Amtrak and the town announced plans in 2020 to build an accessible full-length high-level platform – the first such platform in the state. A $366,000 expansion of the parking area, which involved demolition of the nearby Archery Building, was completed in 2021 ahead of the station project. Contrary to local claims, the small wooden structure on the east side of the tracks was not the original passenger station, but may have originally been a freight house or railroad office.

The building is leased to the museum by the town for $1 per year. Because it does not own the structure, the museum is not able to raise money to repair the building. In 2018, the museum requested that the town sell the building to the museum to allow fundraising. In October 2021, the town proposed to transfer ownership of the station building to the museum for $1, contingent on Amtrak vacating its portion by mid-2024.

Amtrak held a groundbreaking for the new station on June 24, 2024. Construction is expected to last 18 months.
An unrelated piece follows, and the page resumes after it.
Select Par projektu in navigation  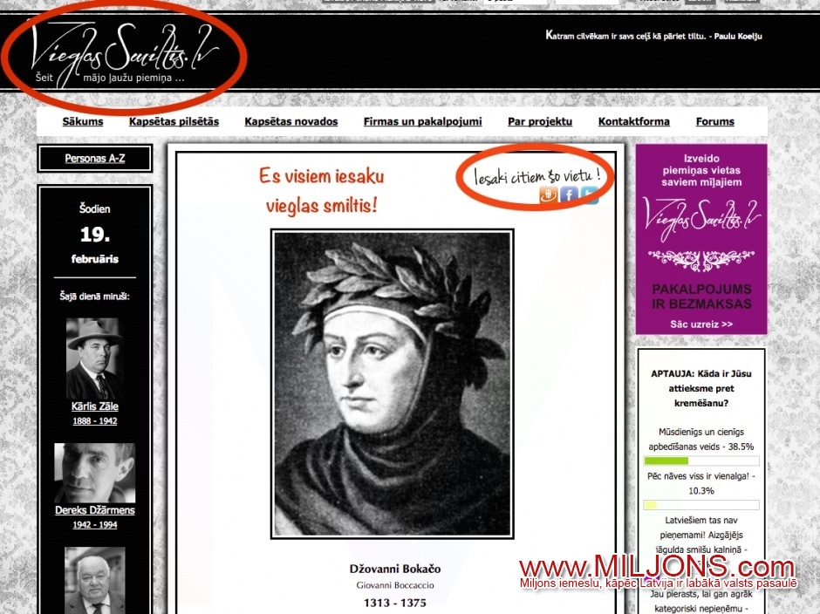click(540, 122)
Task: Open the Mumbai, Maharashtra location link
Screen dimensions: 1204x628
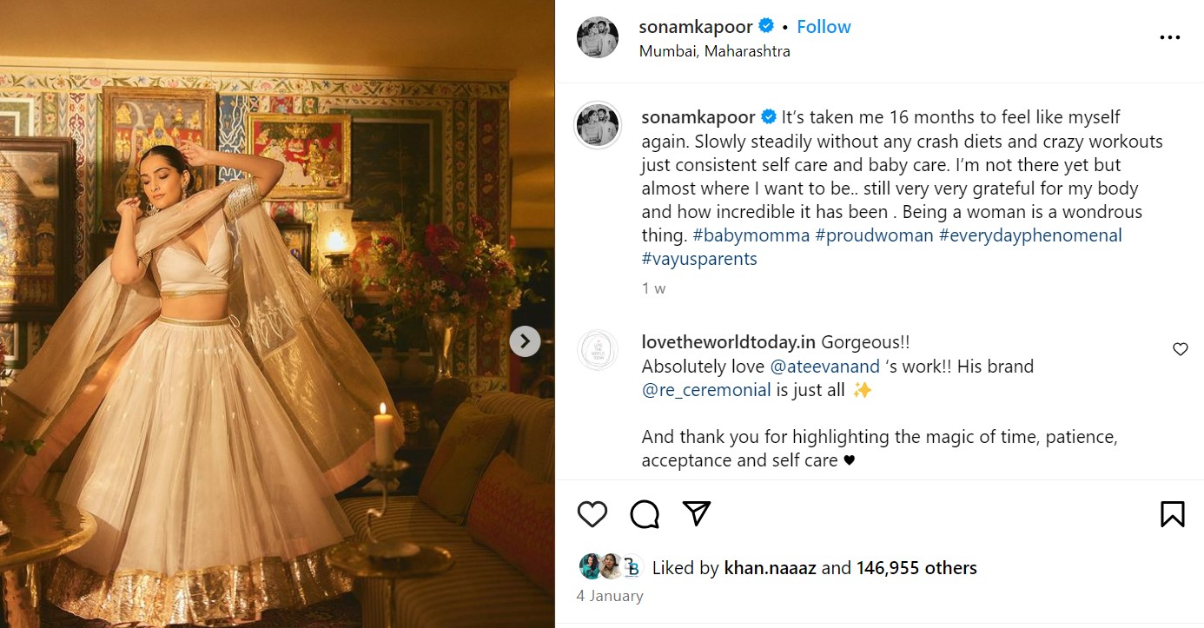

Construction cost is expected to be $7.4 million, with a total project cost of $10 million including design and track work. The new platform will be 345 feet long. A waiting room with seating and a restroom will be located next to the platform. The new station will include artwork from the Brattleboro Words Project. A sculpture garden is proposed for a parcel between the station and the river. Concrete for the platform was poured in October 2025.

The new station, which is known as Brattleboro Station, opened on June 24, 2026. The station, includes a climate-controlled waiting room, an ADA-accessible restroom
a new level boarding platform, which is 345-feet long.